The deal was always the same: capture everything, tag it well, link it obsessively, and eventually your notes would become a second brain. A personal knowledge base that would surface the right idea at the right moment. Roam, Notion, Obsidian, Logseq — the tool changed, but the promise didn't.
And it never quite delivered. Not because the tools were bad, but because the model was wrong. You weren't building a second brain. You were hiring yourself as a full-time librarian for your own thoughts.
Every note needed a home. Every idea needed tags. Every concept needed backlinks to the three other concepts it touched. The system grew, and so did the maintenance burden. The more disciplined you were, the more time you spent on upkeep instead of thinking. The notes became the work.
"The problem was never Obsidian. The problem was that you became the maintenance worker for your own knowledge."
Andrej Karpathy's LLM wiki idea cuts through this directly. The insight isn't just "use AI to search your notes." It's more fundamental than that: what if the knowledge system could maintain itself? What if you could just talk to your accumulated thinking — in plain language, without tags, without a folder structure, without a weekly review ritual that you always skip?

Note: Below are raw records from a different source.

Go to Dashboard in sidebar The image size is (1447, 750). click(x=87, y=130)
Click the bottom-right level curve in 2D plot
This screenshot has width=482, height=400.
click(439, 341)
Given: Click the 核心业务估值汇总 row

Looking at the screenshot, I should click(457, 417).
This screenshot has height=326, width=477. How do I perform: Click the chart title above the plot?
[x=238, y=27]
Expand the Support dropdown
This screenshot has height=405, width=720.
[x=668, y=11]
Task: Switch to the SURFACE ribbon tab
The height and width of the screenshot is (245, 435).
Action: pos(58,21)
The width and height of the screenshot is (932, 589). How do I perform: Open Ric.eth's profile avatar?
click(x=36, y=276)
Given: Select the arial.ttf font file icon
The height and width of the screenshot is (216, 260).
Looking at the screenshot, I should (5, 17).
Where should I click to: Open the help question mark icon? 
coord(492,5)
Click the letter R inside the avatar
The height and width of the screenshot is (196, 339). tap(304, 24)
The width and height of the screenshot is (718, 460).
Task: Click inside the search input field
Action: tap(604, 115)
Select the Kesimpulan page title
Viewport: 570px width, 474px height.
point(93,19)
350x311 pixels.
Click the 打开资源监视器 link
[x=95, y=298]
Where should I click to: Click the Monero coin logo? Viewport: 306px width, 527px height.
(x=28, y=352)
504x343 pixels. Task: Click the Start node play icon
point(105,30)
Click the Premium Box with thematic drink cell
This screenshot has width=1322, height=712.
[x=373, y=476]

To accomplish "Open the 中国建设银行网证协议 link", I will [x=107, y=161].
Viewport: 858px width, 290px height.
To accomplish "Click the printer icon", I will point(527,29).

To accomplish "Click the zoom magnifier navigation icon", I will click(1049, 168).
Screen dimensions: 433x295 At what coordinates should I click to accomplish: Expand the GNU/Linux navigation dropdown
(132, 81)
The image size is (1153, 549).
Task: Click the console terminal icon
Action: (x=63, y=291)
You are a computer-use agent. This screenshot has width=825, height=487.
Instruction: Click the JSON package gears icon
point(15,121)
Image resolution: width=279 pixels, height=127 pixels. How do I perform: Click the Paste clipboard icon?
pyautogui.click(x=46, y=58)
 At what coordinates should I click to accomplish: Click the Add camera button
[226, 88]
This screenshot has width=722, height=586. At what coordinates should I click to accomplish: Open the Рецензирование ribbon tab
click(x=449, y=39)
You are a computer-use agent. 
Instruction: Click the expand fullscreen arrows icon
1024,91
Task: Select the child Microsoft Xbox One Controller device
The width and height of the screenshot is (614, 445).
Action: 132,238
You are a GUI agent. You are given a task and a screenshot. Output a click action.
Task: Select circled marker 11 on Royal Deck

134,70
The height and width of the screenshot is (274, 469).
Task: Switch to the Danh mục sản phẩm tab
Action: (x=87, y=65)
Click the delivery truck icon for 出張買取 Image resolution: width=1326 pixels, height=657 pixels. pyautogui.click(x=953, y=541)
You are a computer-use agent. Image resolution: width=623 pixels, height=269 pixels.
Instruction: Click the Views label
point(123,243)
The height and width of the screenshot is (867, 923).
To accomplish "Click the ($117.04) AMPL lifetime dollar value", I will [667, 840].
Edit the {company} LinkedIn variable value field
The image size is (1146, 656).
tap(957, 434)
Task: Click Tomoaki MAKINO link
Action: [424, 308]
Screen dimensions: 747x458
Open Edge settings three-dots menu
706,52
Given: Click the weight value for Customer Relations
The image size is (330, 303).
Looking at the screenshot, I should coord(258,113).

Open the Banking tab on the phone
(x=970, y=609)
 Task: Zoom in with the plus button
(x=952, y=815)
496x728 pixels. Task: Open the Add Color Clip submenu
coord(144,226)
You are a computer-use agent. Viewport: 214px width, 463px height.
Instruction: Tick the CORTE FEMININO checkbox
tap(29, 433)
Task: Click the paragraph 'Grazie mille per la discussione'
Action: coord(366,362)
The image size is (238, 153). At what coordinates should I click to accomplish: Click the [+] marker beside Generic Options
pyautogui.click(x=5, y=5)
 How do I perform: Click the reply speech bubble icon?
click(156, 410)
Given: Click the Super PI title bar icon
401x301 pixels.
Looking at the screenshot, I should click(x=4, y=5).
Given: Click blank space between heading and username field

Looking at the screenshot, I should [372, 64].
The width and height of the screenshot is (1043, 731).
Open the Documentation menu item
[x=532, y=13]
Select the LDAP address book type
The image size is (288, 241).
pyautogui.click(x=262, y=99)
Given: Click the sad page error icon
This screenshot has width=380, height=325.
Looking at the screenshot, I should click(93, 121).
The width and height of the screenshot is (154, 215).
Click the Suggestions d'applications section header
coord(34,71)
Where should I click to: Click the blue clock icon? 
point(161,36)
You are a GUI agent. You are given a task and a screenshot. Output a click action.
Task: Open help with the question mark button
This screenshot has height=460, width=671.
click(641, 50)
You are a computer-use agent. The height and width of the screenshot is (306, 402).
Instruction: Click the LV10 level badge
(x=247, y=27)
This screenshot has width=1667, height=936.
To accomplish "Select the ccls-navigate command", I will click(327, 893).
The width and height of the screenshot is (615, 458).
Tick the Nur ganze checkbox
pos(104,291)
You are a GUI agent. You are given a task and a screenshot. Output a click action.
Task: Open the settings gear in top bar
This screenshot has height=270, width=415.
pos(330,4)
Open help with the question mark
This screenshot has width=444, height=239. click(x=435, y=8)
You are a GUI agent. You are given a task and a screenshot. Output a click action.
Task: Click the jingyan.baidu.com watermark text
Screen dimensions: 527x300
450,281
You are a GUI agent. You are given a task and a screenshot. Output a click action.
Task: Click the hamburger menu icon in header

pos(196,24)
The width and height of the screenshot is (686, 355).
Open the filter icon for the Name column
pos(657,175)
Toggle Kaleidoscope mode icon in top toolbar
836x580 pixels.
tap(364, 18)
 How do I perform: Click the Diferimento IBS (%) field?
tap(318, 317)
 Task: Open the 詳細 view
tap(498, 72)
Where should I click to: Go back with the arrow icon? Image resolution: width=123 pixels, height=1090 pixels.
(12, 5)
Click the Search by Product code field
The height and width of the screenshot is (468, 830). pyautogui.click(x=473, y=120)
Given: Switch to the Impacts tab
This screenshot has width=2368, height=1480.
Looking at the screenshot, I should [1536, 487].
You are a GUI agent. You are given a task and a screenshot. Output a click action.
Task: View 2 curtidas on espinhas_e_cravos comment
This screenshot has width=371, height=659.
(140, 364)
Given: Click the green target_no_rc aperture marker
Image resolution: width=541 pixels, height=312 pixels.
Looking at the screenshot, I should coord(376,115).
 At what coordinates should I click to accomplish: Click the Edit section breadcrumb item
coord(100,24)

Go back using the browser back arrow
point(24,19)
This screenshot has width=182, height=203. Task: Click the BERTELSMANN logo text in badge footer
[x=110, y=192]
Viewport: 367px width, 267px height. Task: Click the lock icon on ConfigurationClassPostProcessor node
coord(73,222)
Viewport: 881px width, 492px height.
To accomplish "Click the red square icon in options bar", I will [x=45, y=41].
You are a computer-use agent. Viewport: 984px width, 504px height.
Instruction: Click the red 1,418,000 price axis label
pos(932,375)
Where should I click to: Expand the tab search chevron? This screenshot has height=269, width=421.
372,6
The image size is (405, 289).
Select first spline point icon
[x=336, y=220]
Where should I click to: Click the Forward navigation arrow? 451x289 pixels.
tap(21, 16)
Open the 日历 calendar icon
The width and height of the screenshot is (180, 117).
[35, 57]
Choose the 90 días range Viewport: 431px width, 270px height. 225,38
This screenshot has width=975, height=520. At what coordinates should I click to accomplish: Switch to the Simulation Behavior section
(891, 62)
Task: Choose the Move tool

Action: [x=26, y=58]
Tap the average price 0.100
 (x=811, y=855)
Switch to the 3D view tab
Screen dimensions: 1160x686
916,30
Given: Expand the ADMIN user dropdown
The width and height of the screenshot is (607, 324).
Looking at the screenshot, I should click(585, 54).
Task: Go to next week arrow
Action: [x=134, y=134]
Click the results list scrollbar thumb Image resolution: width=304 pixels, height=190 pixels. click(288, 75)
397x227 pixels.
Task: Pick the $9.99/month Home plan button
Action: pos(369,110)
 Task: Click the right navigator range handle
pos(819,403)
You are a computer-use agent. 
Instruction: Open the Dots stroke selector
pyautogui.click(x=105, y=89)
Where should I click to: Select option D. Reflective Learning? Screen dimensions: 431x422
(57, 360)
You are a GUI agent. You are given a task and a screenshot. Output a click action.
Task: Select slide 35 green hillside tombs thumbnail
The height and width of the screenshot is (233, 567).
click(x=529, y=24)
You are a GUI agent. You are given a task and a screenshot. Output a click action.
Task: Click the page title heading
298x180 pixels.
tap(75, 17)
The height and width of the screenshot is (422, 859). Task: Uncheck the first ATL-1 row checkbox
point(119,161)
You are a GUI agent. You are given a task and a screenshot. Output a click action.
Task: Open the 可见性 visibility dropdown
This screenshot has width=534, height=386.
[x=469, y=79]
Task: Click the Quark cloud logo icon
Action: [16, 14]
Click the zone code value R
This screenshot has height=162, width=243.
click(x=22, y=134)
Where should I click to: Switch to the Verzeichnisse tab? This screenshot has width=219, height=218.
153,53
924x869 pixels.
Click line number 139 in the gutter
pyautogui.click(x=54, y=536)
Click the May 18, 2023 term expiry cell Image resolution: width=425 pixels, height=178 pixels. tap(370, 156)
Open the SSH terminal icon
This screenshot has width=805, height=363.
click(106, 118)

For me, the ops background reframes this clearly. In infrastructure, we learned early that any system requiring constant manual intervention is a system waiting to fail. Toil is the enemy. If a process can't run without a human babysitting it, it's not a system — it's a job. PKM tools, however beautifully designed, were toil by another name.
An LLM-backed knowledge base inverts the model. You write when you have something to say. The system handles retrieval, synthesis, and connection. You stop being the librarian and go back to being the person who reads the books.
That's the shift worth paying attention to — not the specific implementation, but the ownership of maintenance moving from human to machine. It's the same reason CI/CD replaced manual deployments. Not because manual deployments were impossible. Because they were the wrong thing to spend human attention on.